Five of the government’s worst heath predictions over the past 20 years

This is the time of year for making predictions. And to help start off the New Year, I would like to share five of the worst healthcare predictions over the past 20 years. Primary care practitioners recently shared their insights about these woefully misguided predictions on Medscape, the online medical journal founded by my friend Dr. George Lundberg.

No. 1: We’ll have an “oversupply” of physicians

In the 1970s and 1980s, new medical schools rushed to open their doors, and many expanded their classes, to meet the needs of a physician “shortage.” But by the 1990s, medical schools started to worry we’d have an oversupply. So they cut back on the number of slots for training. For example, the University of Toronto cut medical school admissions by a drastic 44 percent.

They may have based their reduction on other predictions that high-tech medicine would somehow hugely extend longevity of practicing physicians, but they neglected to consider the fact that physicians would retire. In fact, many retired early because of interference by third party insurers and government bureaucrats in the practice of medicine — doing bureaucratic planning and making predictions.

So, now in 2016 we face a looming shortage of physicians.

Along these same lines, someone forgot to predict the American population would age, so we now also face a shortage of geriatric physicians who specialize in taking care of older people.

No. 2: Electronic medical records will revolutionize health care

Electronic medical records were supposed to improve medical care, increase efficiency, reduce costs, and basically save the world, according to President Obama.

But health information technology has done none of the above, according to primary care physicians on the front lines. Instead billions of dollars went down the drain on this fruitless pursuit. Plus, “tech” companies run by people close to the White House made fortunes.

No 3: Glasses will go by the wayside

Twenty years ago, many experts predicted wearing eyeglasses would turn obsolete. Everyone would get LASIK surgery and see clearly without the use of eyeglasses. The marketing efforts behind this technique were legendary. But the technique wasn’t nearly so good or universally applicable as to put the opticians out of business — just causing another kind of near-sightedness

No. 4: Low-fat diets will yield a healthier population

Up until this year, government health “experts” advised Americans to follow a low-fat diet. But they reversed their stance earlier this year since, apparently, they could no longer ignore the mounds of evidence showing the dangers of a low-fat diet.

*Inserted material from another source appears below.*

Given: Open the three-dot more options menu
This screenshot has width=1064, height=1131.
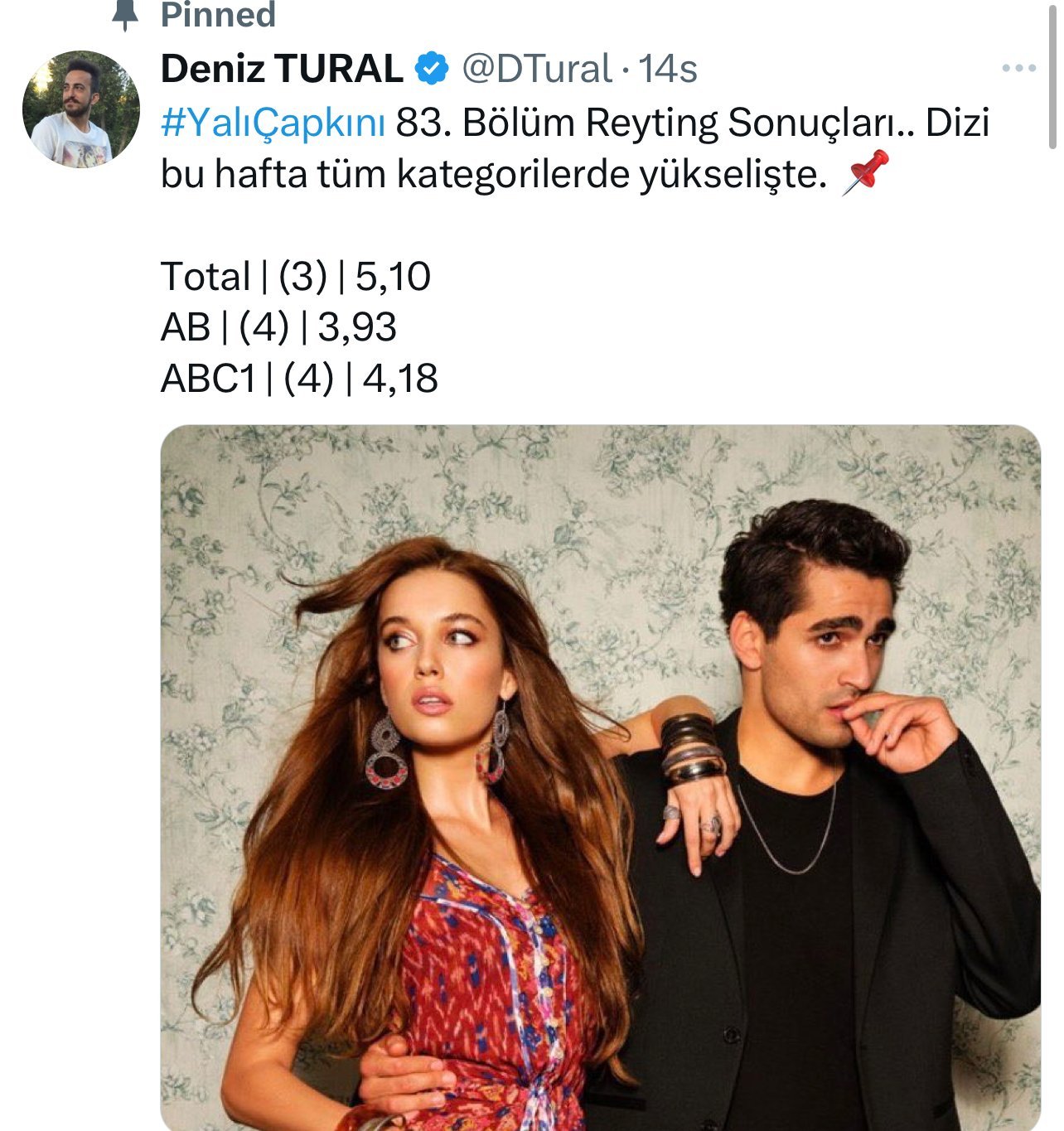Looking at the screenshot, I should pos(1018,69).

“What a terrible, terrible health policy disaster,” wrote one physician on Medscape. “It is causing millions of cases of cancer, diabetes, heart disease and mood disorders.”

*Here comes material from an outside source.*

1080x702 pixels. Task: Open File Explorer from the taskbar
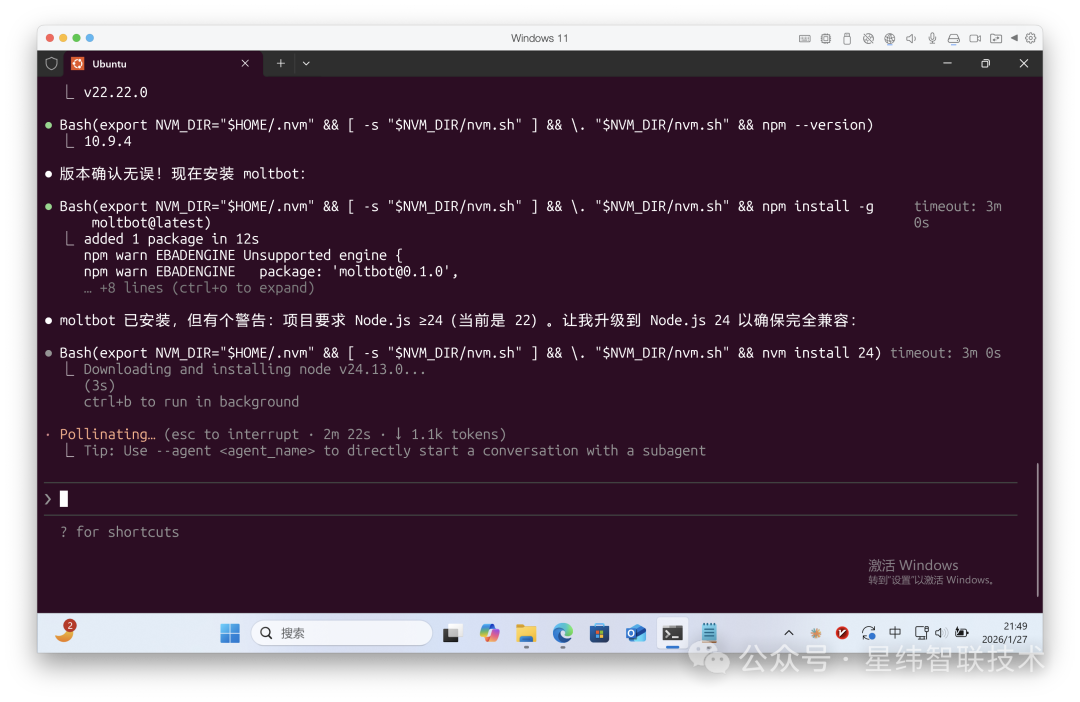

“Simple sugars and carbs have ruined the health of our society,” wrote another primary care doctor. Instead, “we threw out cheese, eggs and meats,” among the healthiest, most nutritious foods on the planet.

As I often report, government research agencies — including the Food and Nutrition Board (of the National Academy of Sciences) and the National Institutes of Health, where I worked — gave sugar and carbs in the 1980s a complete free pass.

No. 5: We’ll cure cancer & Alzheimer’s with a lot more funding

We’ve been hearing that cancer would be cured in the next decade, every decade since the 1970s. (The prediction to put a man on the moon came true within one decade.)

Clearly, the cancer cure hasn’t failed to materialize because of lack of funding. In fact, the cancer research industry grew as big and bloated in the research world as did cancer prevention screenings and treatments in the healthcare industry. One hospital doctor commented, “As long as cancer is so profitable, we won’t have a cure.”

Along those same lines, the government twice promised to cure Alzheimer’s disease in 10 years. And now Hillary Clinton has promised us a cure as well. But after two costly “decades of the brain,” we still don’t have a cure — or even an effective mainstream treatment — for this dreaded disease.

However, the good news is, real cures for reversing dementia and Alzheimer’s using natural approaches have been hiding in plain sight. I will tell you more about these natural approaches in the upcoming February issue of my Insiders’ Cures newsletter. (So if you’re not already a subscriber, now is the perfect time to become one. This is historic breakthrough information you won’t want to miss.)

Tragically, each of these predictions gave false hope. They also cost taxpayers billions of dollars in funding of government research agencies and private investor funding of biotech firms.

These bad predictions also illustrate that plans made by the ivory tower and the government “experts” — whose only real concern about the future is keeping their funding and cushy jobs throughout their comfortable careers — are often counter-productive…and wrong! As judged by primary doctors on the front lines.

Fortunately, we still have many good, common sense doctors who care for real patients and exercise good judgment despite all the parasitical prophesiers who come to us and them claiming, “I’m from the government and I’m here to help you.”